Howard sacudió la cabeza y empezó a sacar maletas. Le empezó a hablar del vuelo y de quién se había quedado al cuidado de su casa mientras estaban fuera. Mientras lo escuchaba, Nash se dio cuenta de que no había ninguna tensión entre ellos, al menos por parte de su padrastro.
Metieron dentro el equipaje y se encontraron con Vivian y Stephanie en el mostrador de recepción.
– Le estaba diciendo a tu madre que los niños se portan bastante bien -dijo Stephanie-. No harán demasiado ruido.
– Y yo le estaba diciendo a Stephanie que echo de menos el ruido que hacían mis hijos cuando estaban en casa -reconoció Vivian sacudiendo la cabeza.
– Lo dudo -dijo Nash-. Siempre nos estabas gritando para que bajáramos la música o el volumen de la televisión.
– ¿En serio? -preguntó Vivian con extrañeza soltando una carcajada-. Yo no recuerdo nada de eso.
– ¿Os gustaría comer algo cuando hayáis deshecho el equipaje? -preguntó Stephanie-. No tenemos restaurante, pero estaré encantada de hacer unos bocadillos y hay varios tipos de ensalada.
– Suena maravillosamente, querida -aseguró Vivian agarrando las manos de Stephanie-. Dime dónde está la cocina y te echaré una mano mientras Howard y Nash suben las cosas.
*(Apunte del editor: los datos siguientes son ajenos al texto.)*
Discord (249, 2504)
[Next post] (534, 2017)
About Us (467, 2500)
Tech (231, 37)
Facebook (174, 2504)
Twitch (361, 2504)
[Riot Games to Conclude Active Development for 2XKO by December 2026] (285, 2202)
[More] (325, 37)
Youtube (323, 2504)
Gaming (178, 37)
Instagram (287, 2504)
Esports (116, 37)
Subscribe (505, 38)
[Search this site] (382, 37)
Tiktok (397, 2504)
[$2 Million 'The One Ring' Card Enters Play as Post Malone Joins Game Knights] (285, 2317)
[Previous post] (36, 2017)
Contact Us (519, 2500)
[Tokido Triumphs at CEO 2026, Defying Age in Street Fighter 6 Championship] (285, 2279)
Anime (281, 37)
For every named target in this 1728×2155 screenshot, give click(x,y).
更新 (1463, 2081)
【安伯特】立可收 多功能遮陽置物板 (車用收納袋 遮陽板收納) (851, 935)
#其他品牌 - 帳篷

Stephanie se quedó algo desconcertada con aquella sugerencia.
– Pero tú eres un huésped.
– Tonterías. Quiero ayudar. O por lo menos hacerte compañía. Podrías hablarme de tus hijos.
Stephanie miró de reojo a Nash, que estaba sonriendo.
– No pasará nada.
– Por supuesto que no pasará nada -intervino su madre-. Y ahora dime, ¿dónde está la cocina?
– Yo quiero extra de queso en mi bocadillo -exclamó Howard a sus espaldas.
Vivian movió los dedos en su dirección y se rió.
– Siempre me lo recuerda -dijo cuando las dos mujeres llegaron al pasillo-. Como si alguna vez se me hubiera olvidado.